Task prompt: Update everything from the line containing "Identify the location of y-tick-label: 40." down to the end of the records, replacing "screenshot" with "capture" and keeping all else unchanged. Leave the pictures out of your answer.

(Saved entries)
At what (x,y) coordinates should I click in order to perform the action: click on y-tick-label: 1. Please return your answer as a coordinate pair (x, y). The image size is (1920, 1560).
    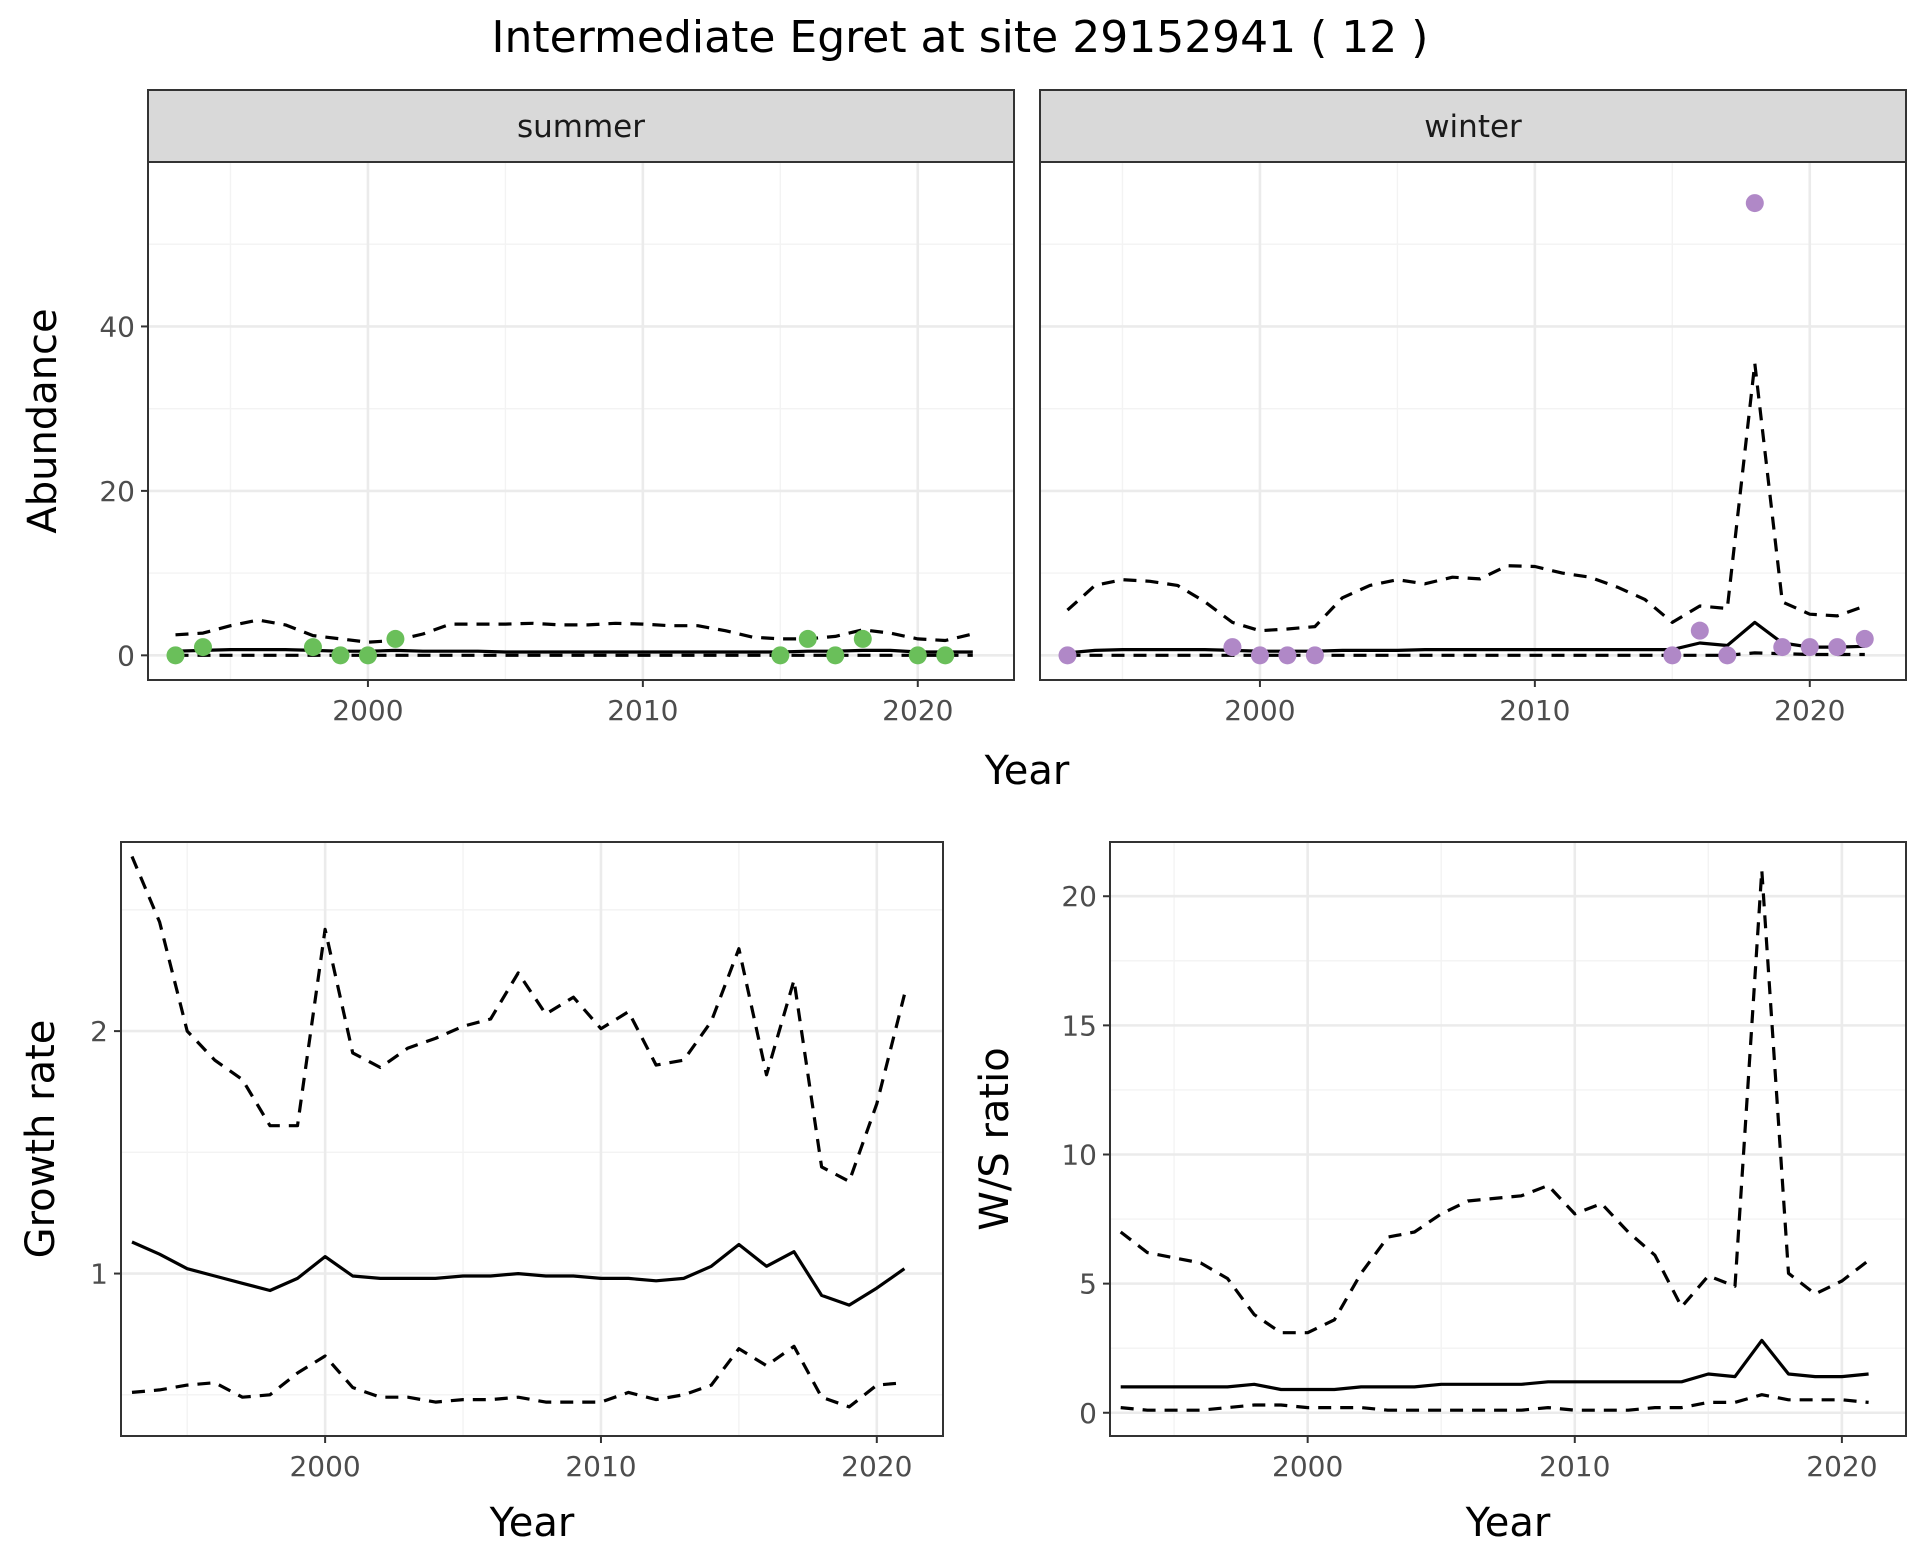
    Looking at the image, I should click on (99, 1274).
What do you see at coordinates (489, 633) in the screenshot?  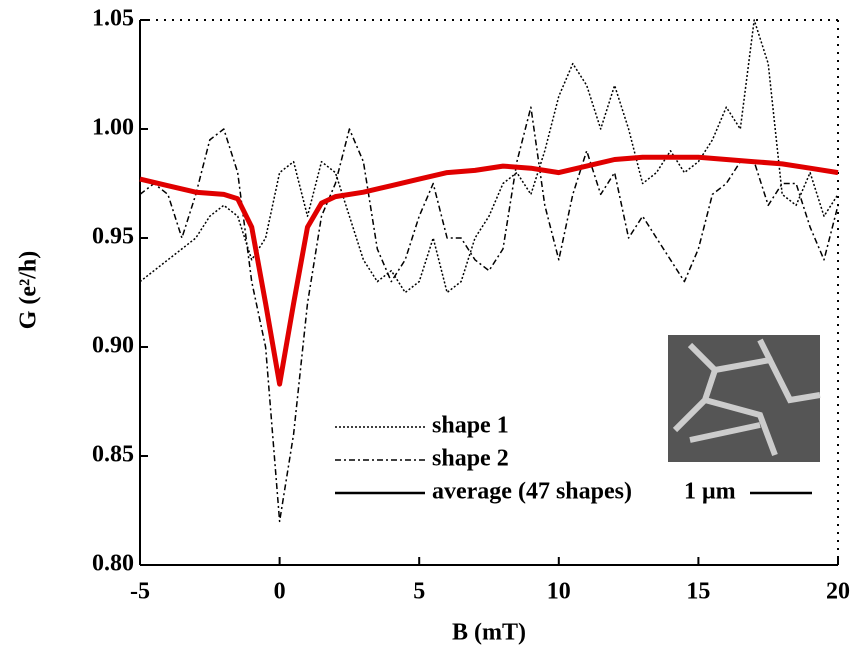 I see `x-axis-label: B (mT)` at bounding box center [489, 633].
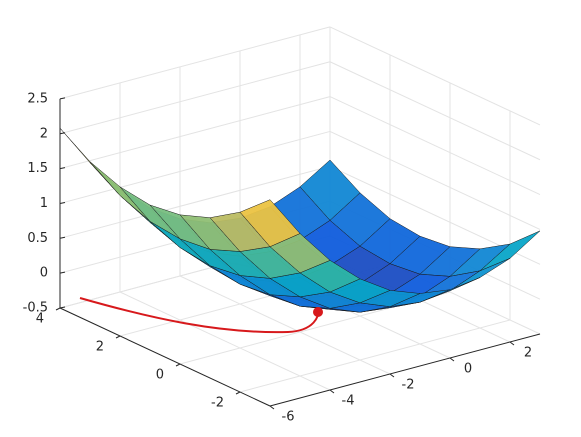  What do you see at coordinates (44, 274) in the screenshot?
I see `z-tick-label: 0` at bounding box center [44, 274].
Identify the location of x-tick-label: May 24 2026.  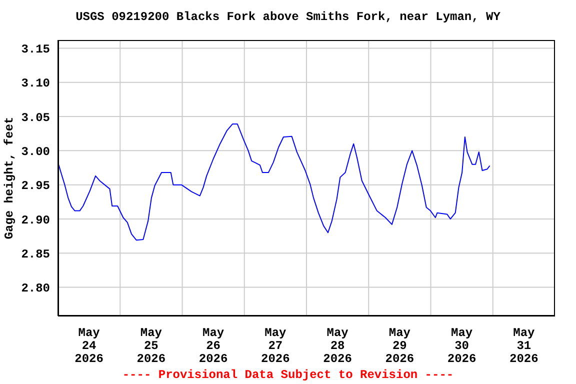
(89, 346).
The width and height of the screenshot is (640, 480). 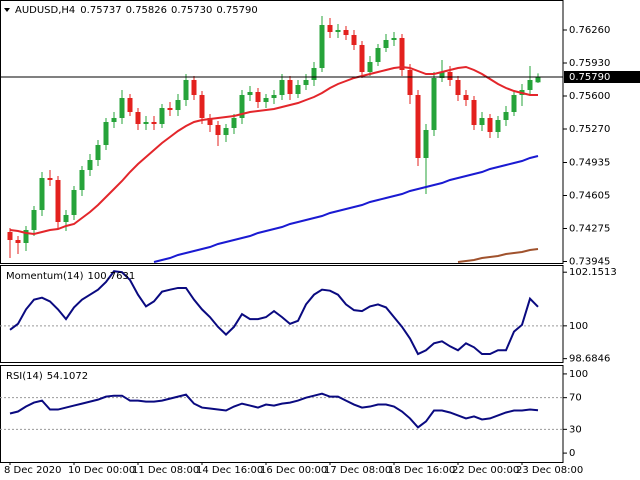 What do you see at coordinates (192, 10) in the screenshot?
I see `low-label: 0.75730` at bounding box center [192, 10].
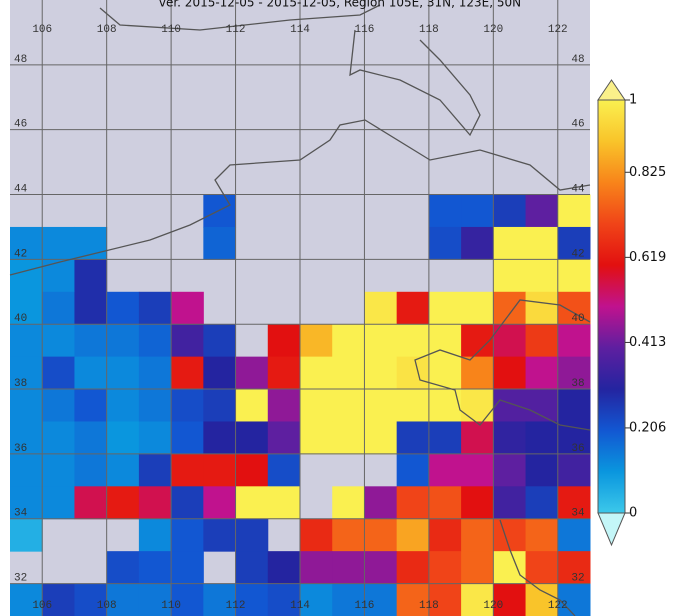 The height and width of the screenshot is (616, 673). Describe the element at coordinates (578, 190) in the screenshot. I see `latitude-label: 44` at that location.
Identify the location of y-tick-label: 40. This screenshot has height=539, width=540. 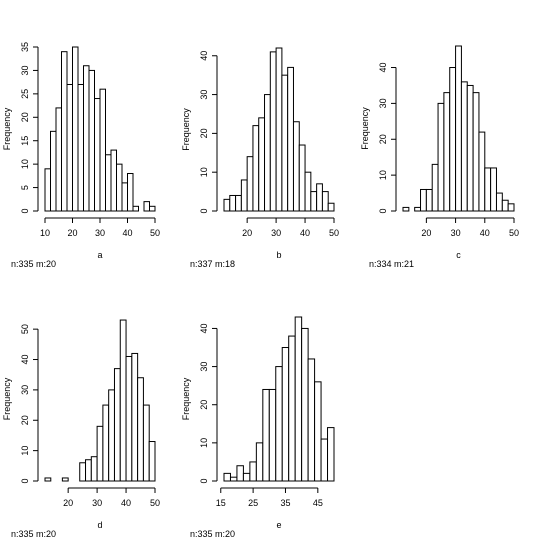
(25, 360).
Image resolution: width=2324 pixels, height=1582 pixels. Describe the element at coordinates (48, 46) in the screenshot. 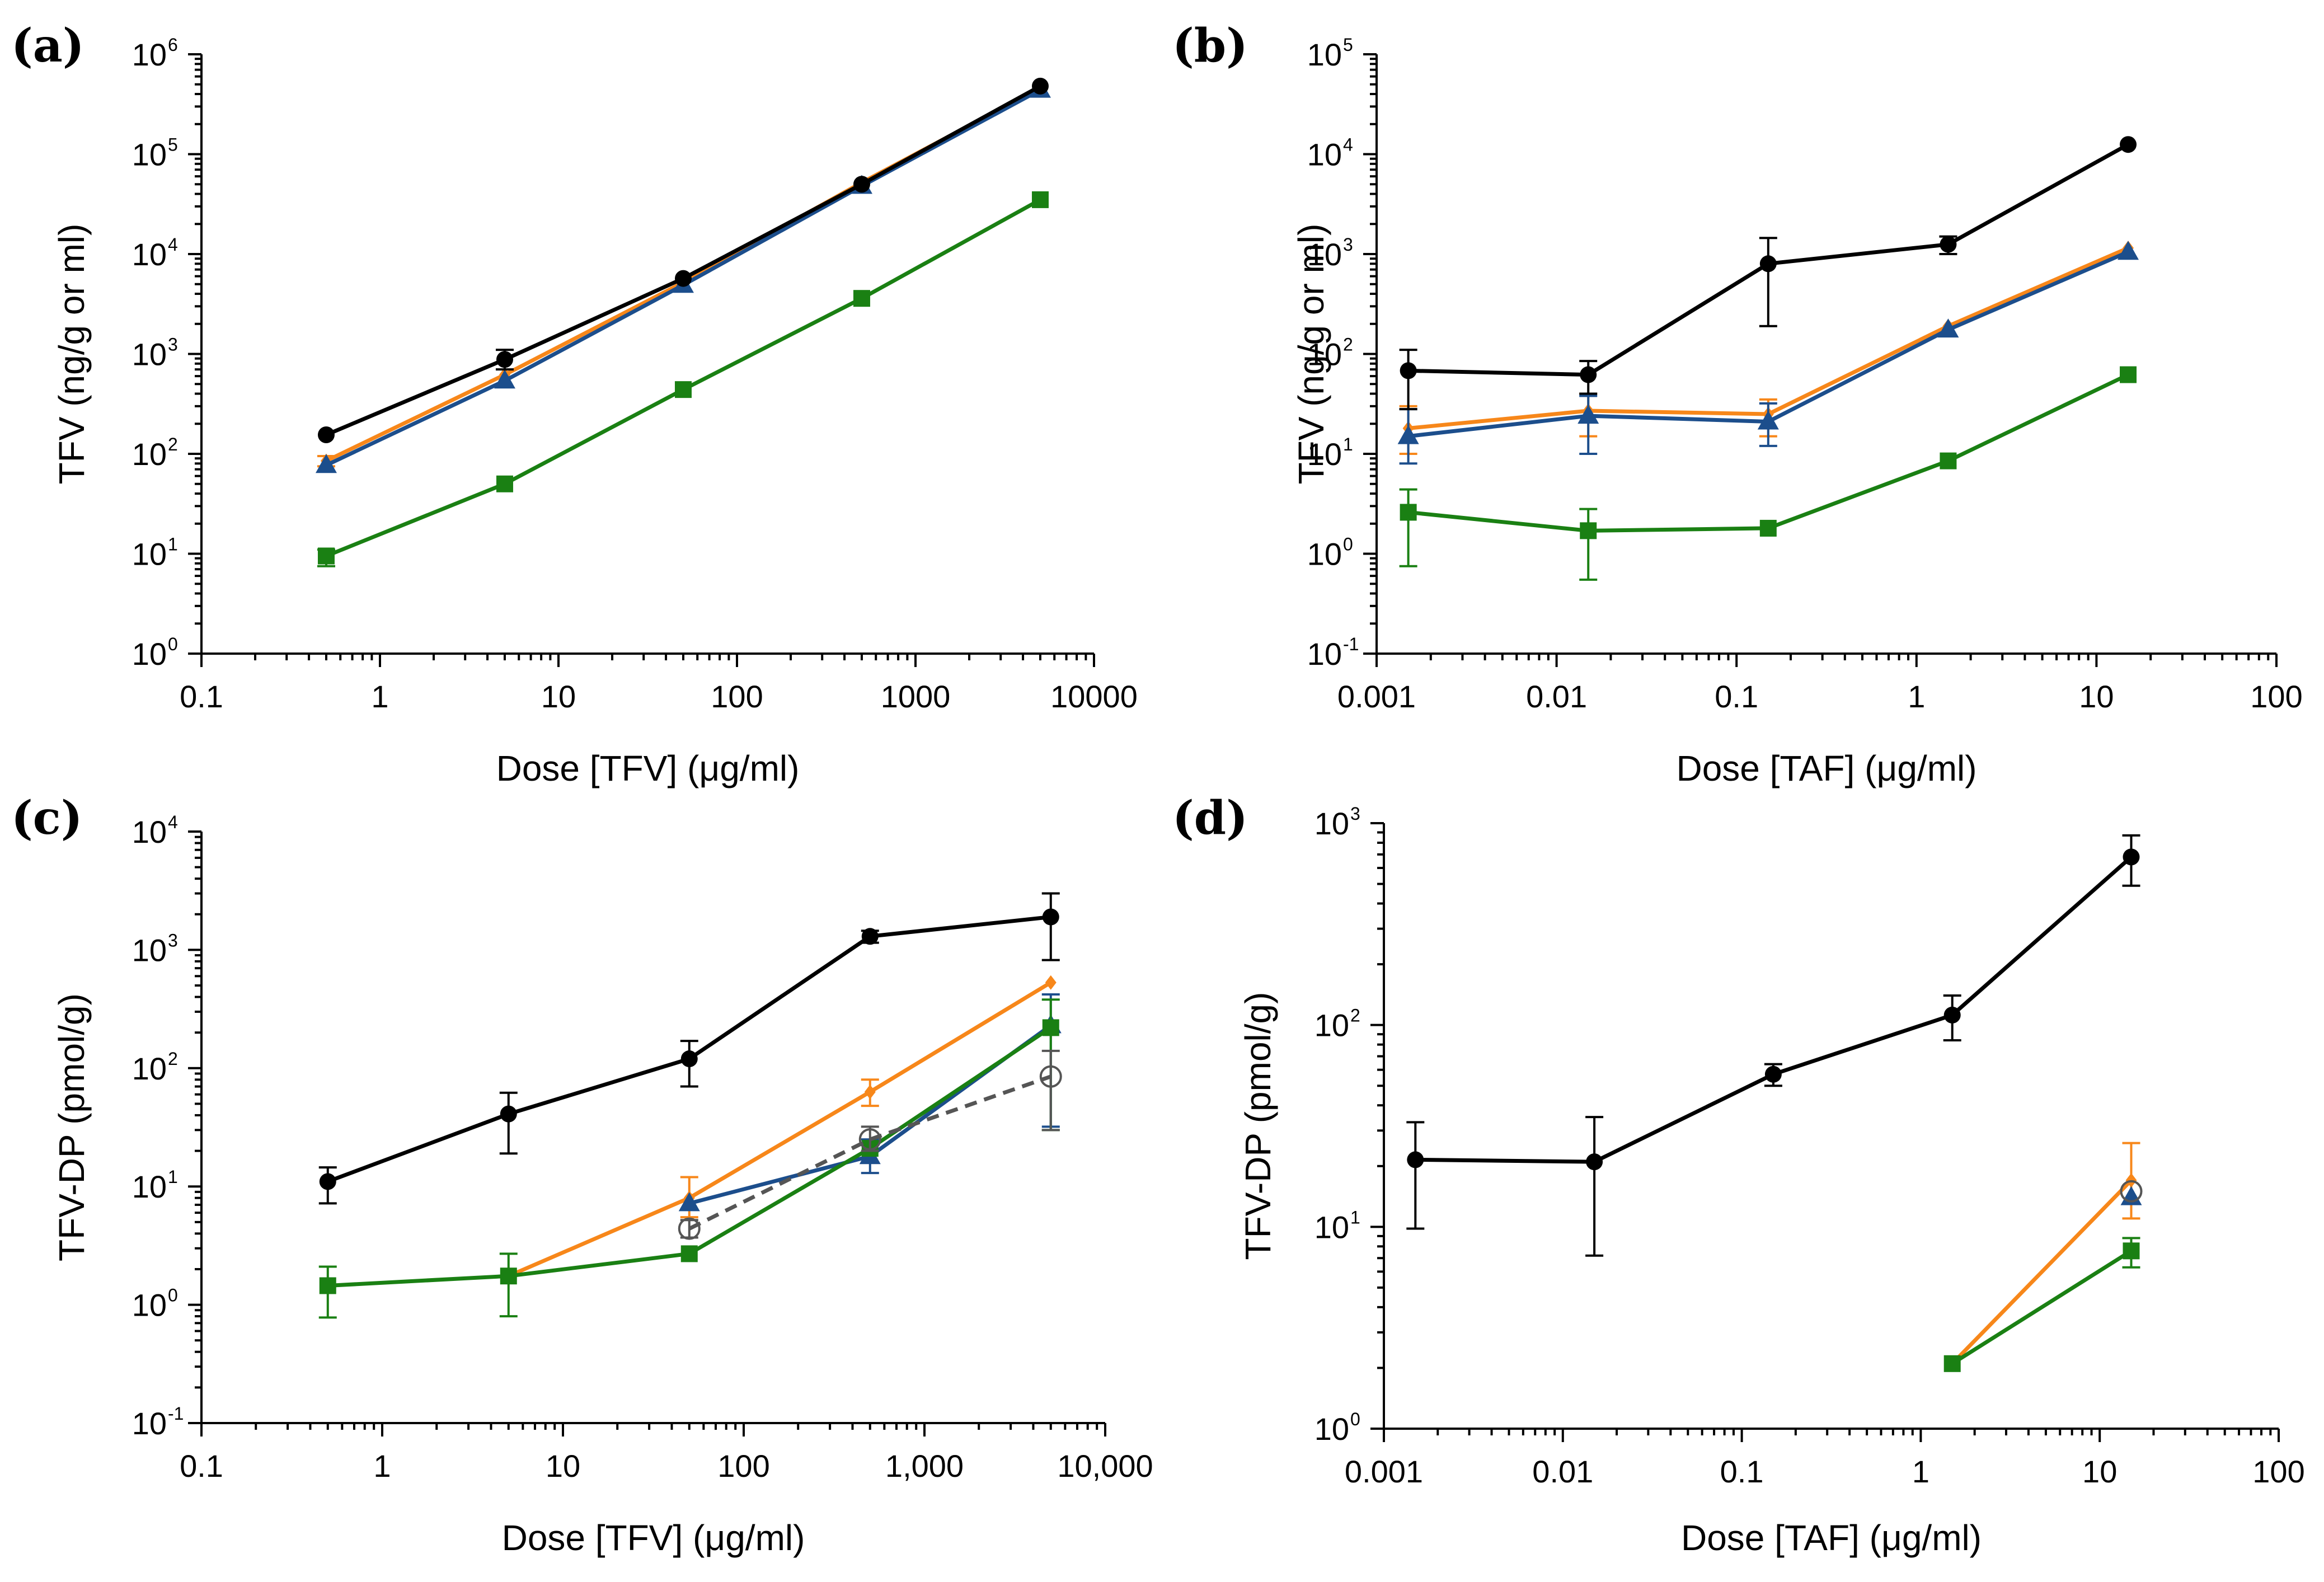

Output of the task:
Identify the location of y-tick-label: 40. This capture has height=539, width=540. 
(25, 360).
Image resolution: width=2324 pixels, height=1582 pixels. Describe the element at coordinates (48, 46) in the capture. 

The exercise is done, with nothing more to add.